NAACP President Derrick Johnson said the black community has "never seen this level of tone deafness or this total disregard" from a modern American president.

Even against that backdrop, Trump's response to Charlottesville stood out.

In his initial remarks about the violent clashes that killed counterprotester Heather Heyer, the president said there were "very fine people on both sides."

Two days later, reading carefully from a written statement, he condemned the KKK, white supremacists and neo-Nazis. Yet in an unscripted moment the next day, he again said there was "blame on both sides."

The episode prompted some Republican leaders to condemn him. Some business leaders abandoned White House advisory committees, and some West Wing aides let it be known that they contemplated quitting.

But, ultimately, the outrage from those corners subsided. Washington moved on. GOP leaders who harshly criticized the president at the time still largely back his agenda, well aware that polling shows there was no sustained damage to Trump's popularity among the party's voters after Charlottesville.

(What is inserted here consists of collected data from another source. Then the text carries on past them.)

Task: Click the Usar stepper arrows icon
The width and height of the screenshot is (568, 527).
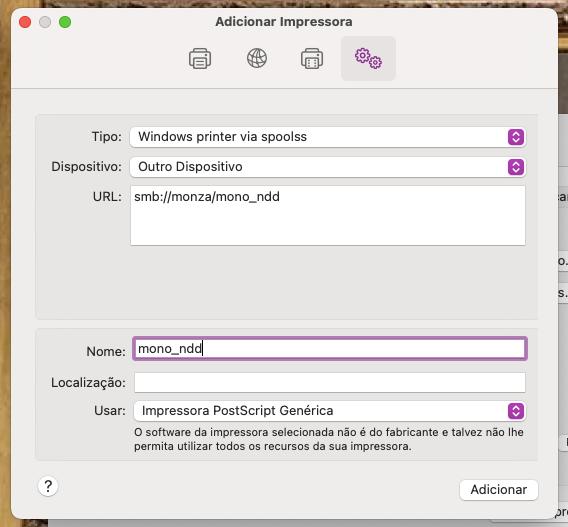Action: [x=516, y=411]
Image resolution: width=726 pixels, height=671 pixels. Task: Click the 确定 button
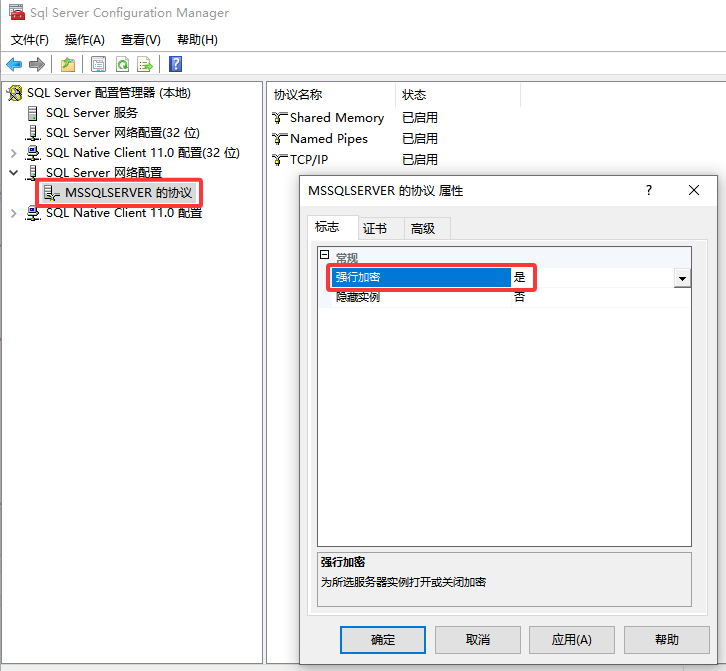(382, 640)
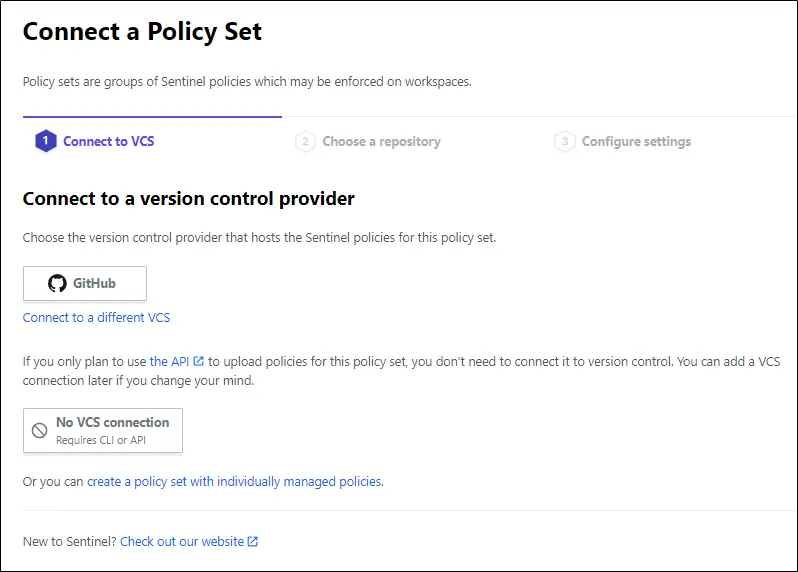Click the step 1 hexagon badge
Image resolution: width=798 pixels, height=572 pixels.
pyautogui.click(x=45, y=142)
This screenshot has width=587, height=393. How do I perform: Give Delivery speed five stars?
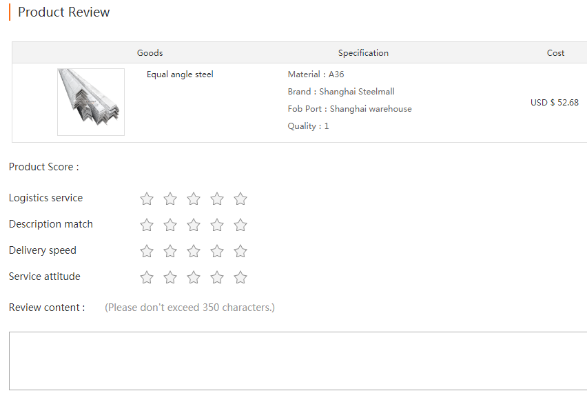(x=240, y=251)
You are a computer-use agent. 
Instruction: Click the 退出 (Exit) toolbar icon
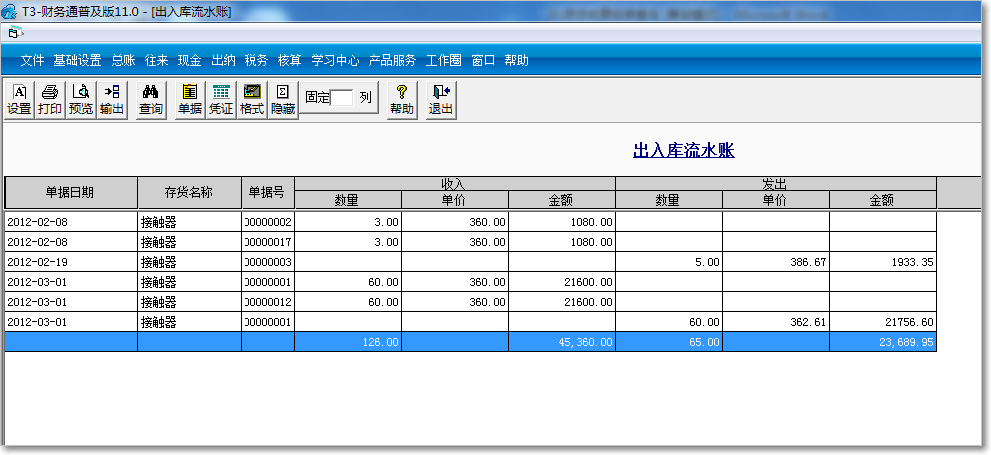point(441,100)
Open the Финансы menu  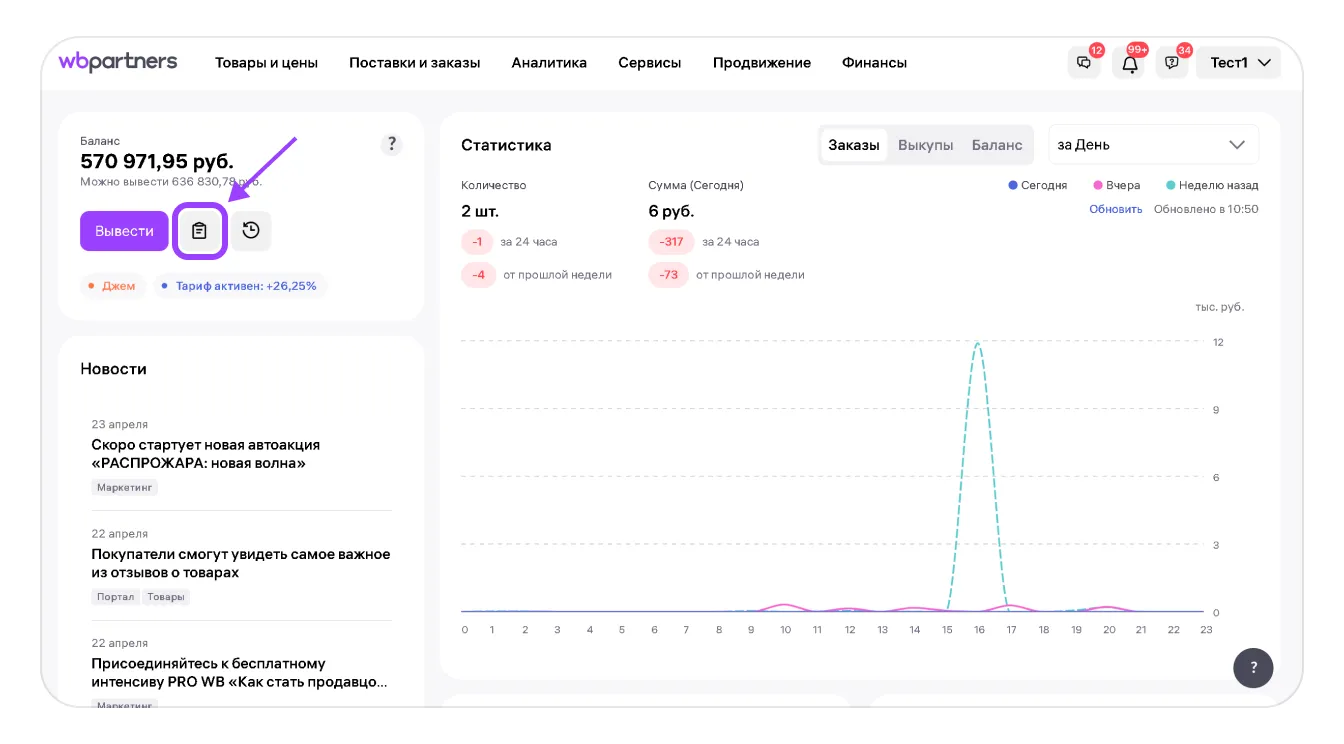pyautogui.click(x=874, y=62)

"If it did anything, it reinforced opinions," said Whit Ayres, a Republican pollster. "The intensity of opinions changed, both supportive and against. It confirmed what people thought about Trump. It didn't change their views."

According to a CBS News poll taken in the days after the Charlottesville clashes, a wide share of Democrats — about 7 in 10 — said Trump's policies encouraged racial division in the country, little different from a poll conducted earlier in the year. By comparison, more than 8 in 10 Republicans said the president's policies either had no effect on race relations or encouraged unity.

Trump's job approval among blacks has shown little change, consistently stuck around 10 percent in most surveys.

The White House did not respond to questions about whether Trump has any regrets about his handling of the Charlottesville protests or other racial rhetoric.

Some of Trump's black supporters argue that the criticism is overblown.

"Either people have a short memory or they've brushed it under the rug and they're focused on what's really important: their ability to take care of themselves economically," said Michael Barnett, an African-American Trump ally who serves as chairman of the Palm Beach GOP and vice chairman of the Florida GOP.

Yet a year after Charlottesville, the president's relationship with the black community remains deeply strained.

In a new memoir, former White House aide Omarosa Manigault Newman labels Trump a "racist" and claims she's been told there are tapes of him using the N-word repeatedly while filming "The Apprentice" reality series. She's scheduled to discuss the memoir on national television Sunday, the anniversary of the Charlottesville violence.

A White House spokeswoman dismissed Manigault Newman as "a disgruntled" former employee.

Pollster Henry Fernandez of the African-American Research Collaborative reports that black women in particular feel "disrespected" by Trump, a fact that may mean Charlottesville will come back to hurt Trump after all.

Black women helped fuel Democratic victories in recent months in Alabama and Virginia. And black voters make up a small but motivated slice of the electorate this fall: at least 7 percent of the electorate in more than a third of the nation's most competitive House districts, Fernandez noted.

New Jersey Sen. Cory Booker, a Democrat and one of just three African-Americans in the Senate, warned that the consequences for Trump's tone and actions could extend well beyond political pain.

"The president's demeaning and degrading and cruel attacks on minorities," Booker said, "make people feel like they have license to hate, make people feel like they have license to hurt others."

Booker added: "These things are dangerous."